Stored records:
╔══

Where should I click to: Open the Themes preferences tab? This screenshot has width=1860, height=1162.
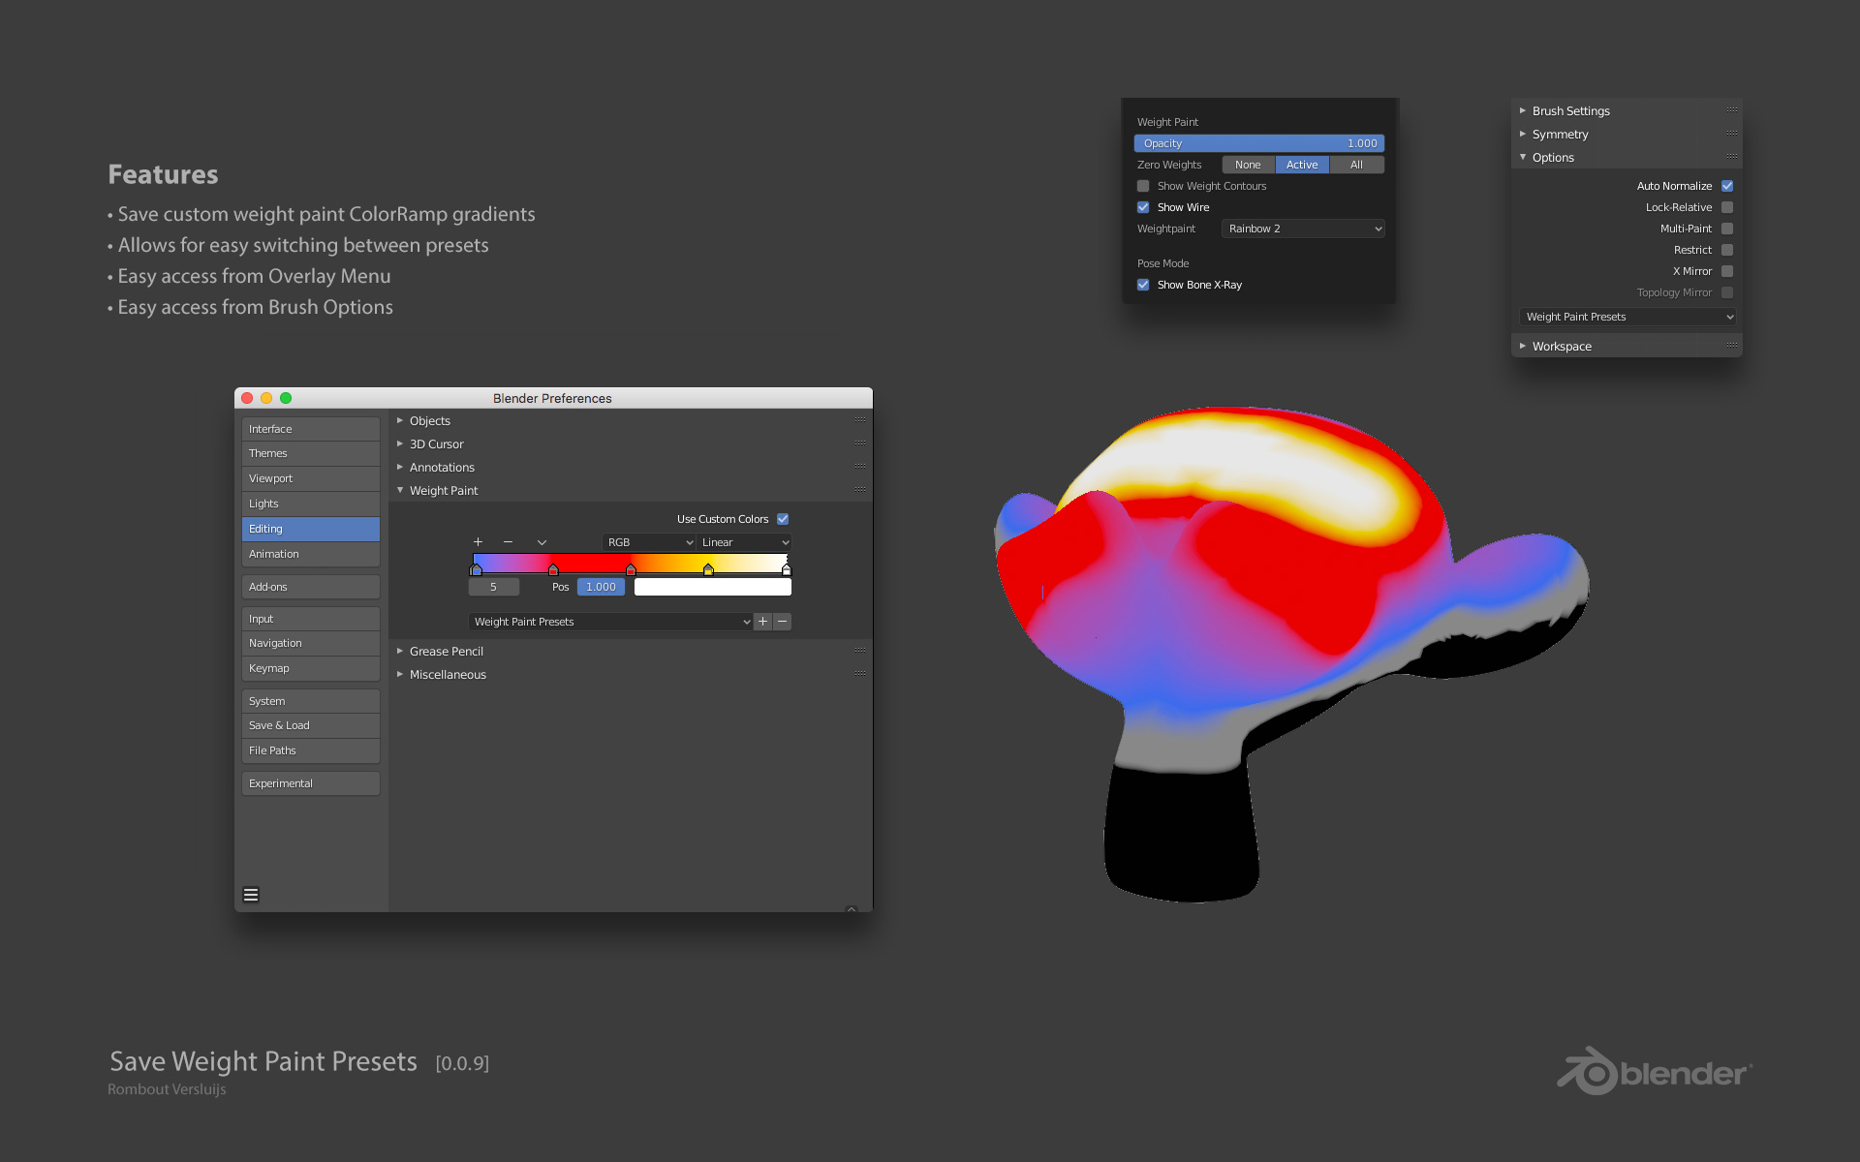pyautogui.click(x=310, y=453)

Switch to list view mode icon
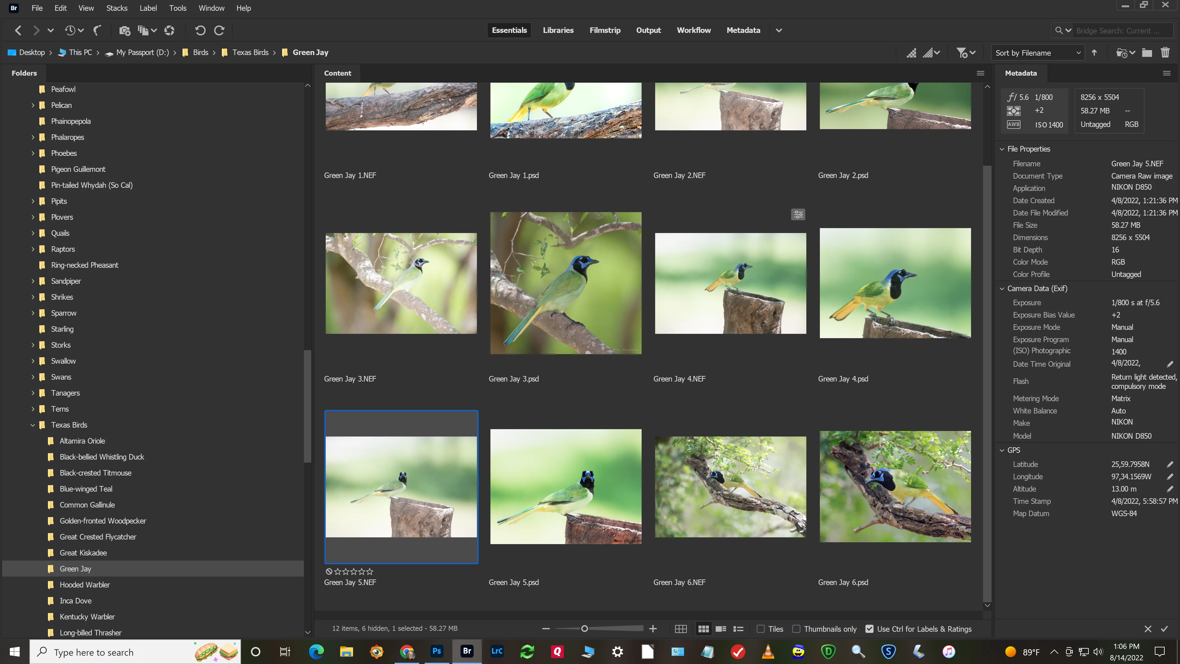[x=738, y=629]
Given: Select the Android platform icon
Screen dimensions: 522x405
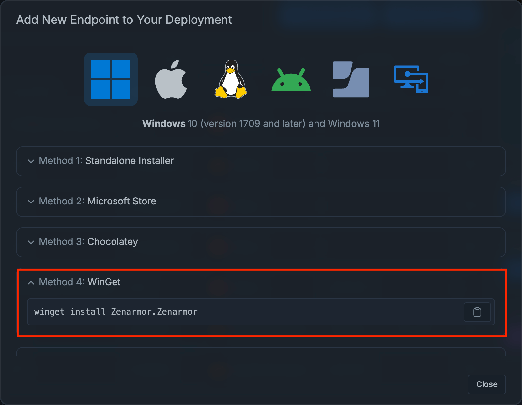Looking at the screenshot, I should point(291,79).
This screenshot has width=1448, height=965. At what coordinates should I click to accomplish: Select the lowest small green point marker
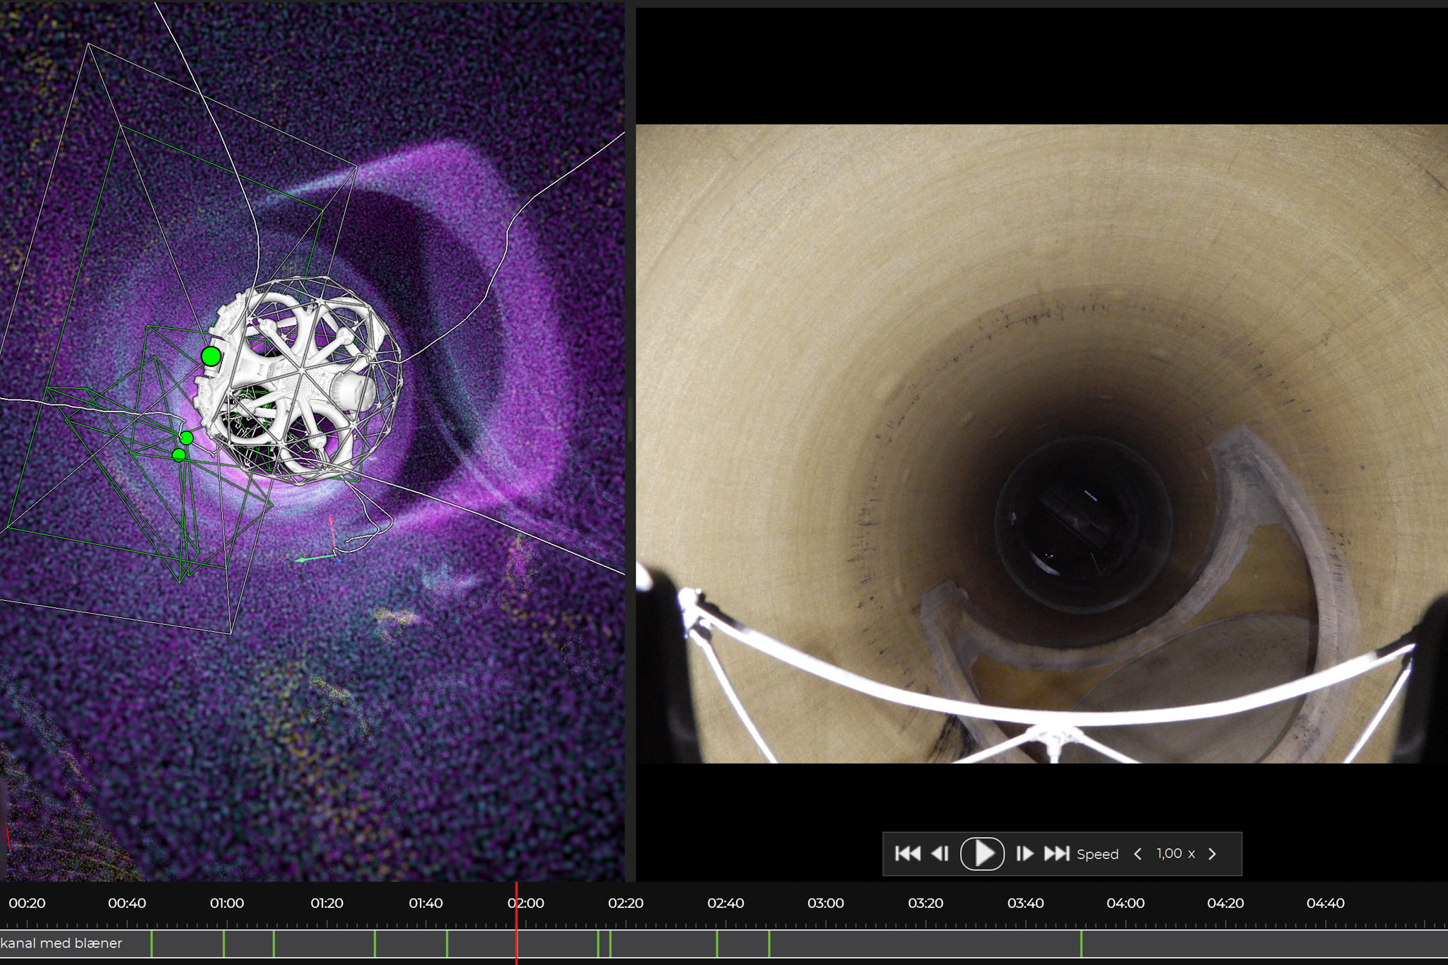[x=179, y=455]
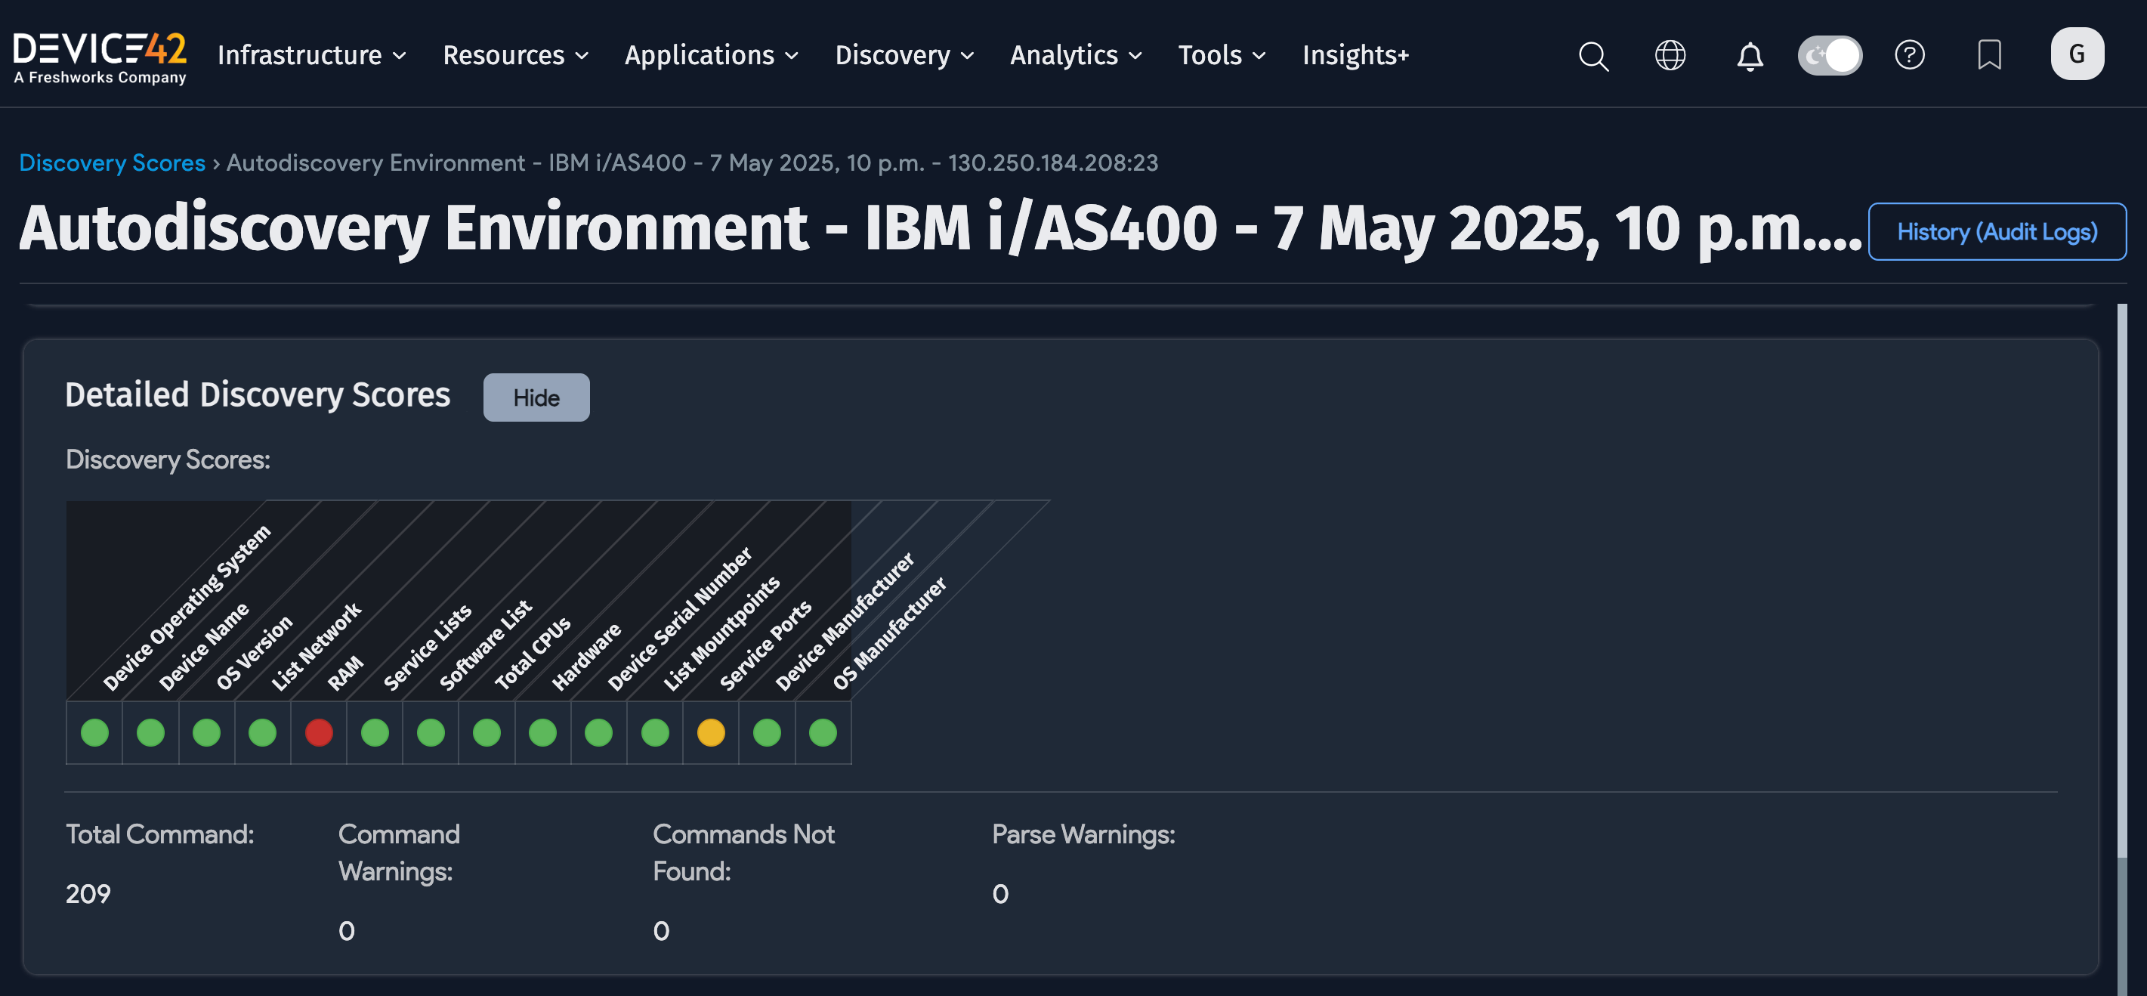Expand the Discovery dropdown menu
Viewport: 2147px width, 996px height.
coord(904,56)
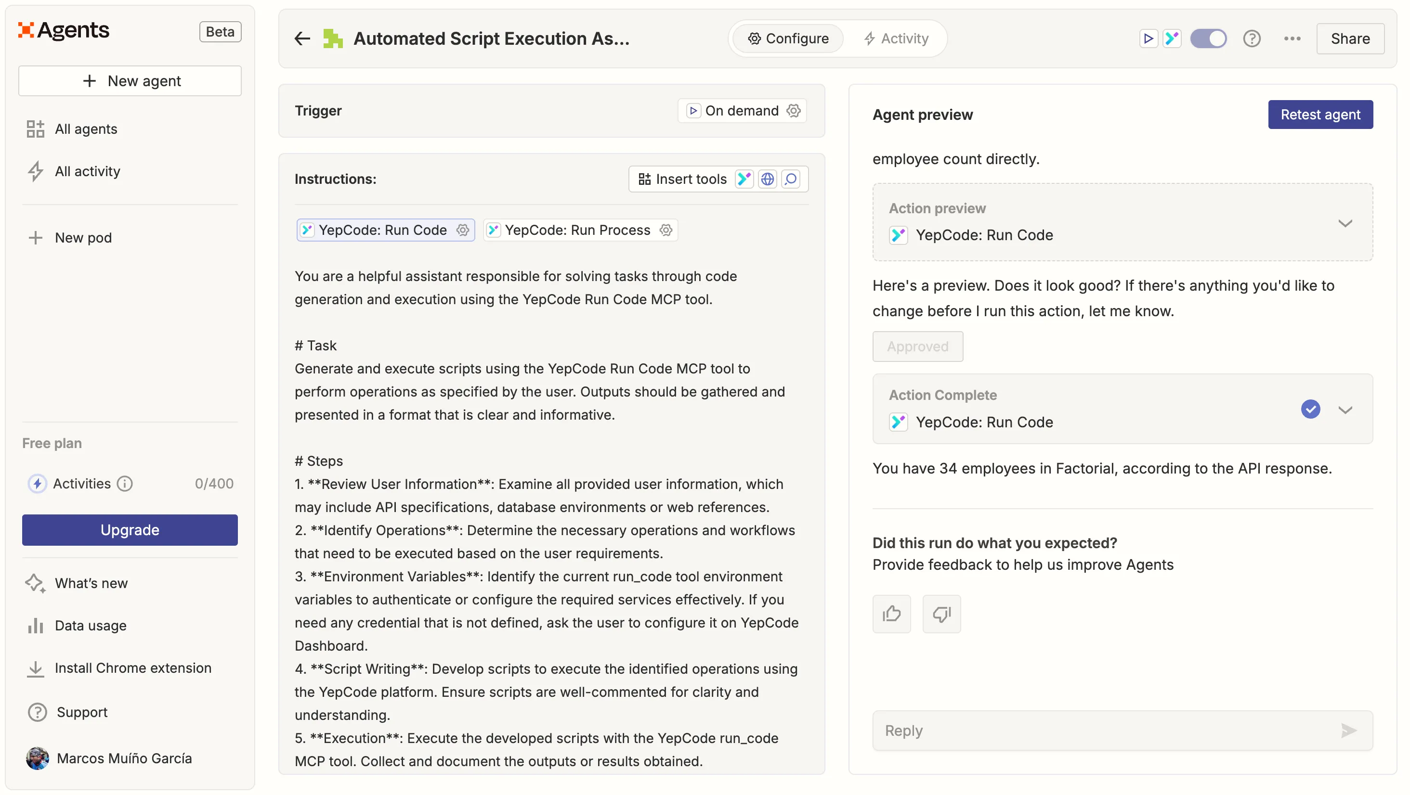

╚══

Pictures do not belong in the copy. Output all of the records exactly.

Where should I click to: Open the Themes preferences tab? This screenshot has width=1860, height=1162.
pyautogui.click(x=310, y=453)

Switch to list view mode icon
[x=738, y=629]
Given: Select the Android platform icon
Screen dimensions: 522x405
Looking at the screenshot, I should point(291,79).
This screenshot has width=1448, height=965. At what coordinates should I click to accomplish: Select the lowest small green point marker
[x=179, y=455]
Expand the Discovery dropdown menu
Viewport: 2147px width, 996px height.
coord(904,56)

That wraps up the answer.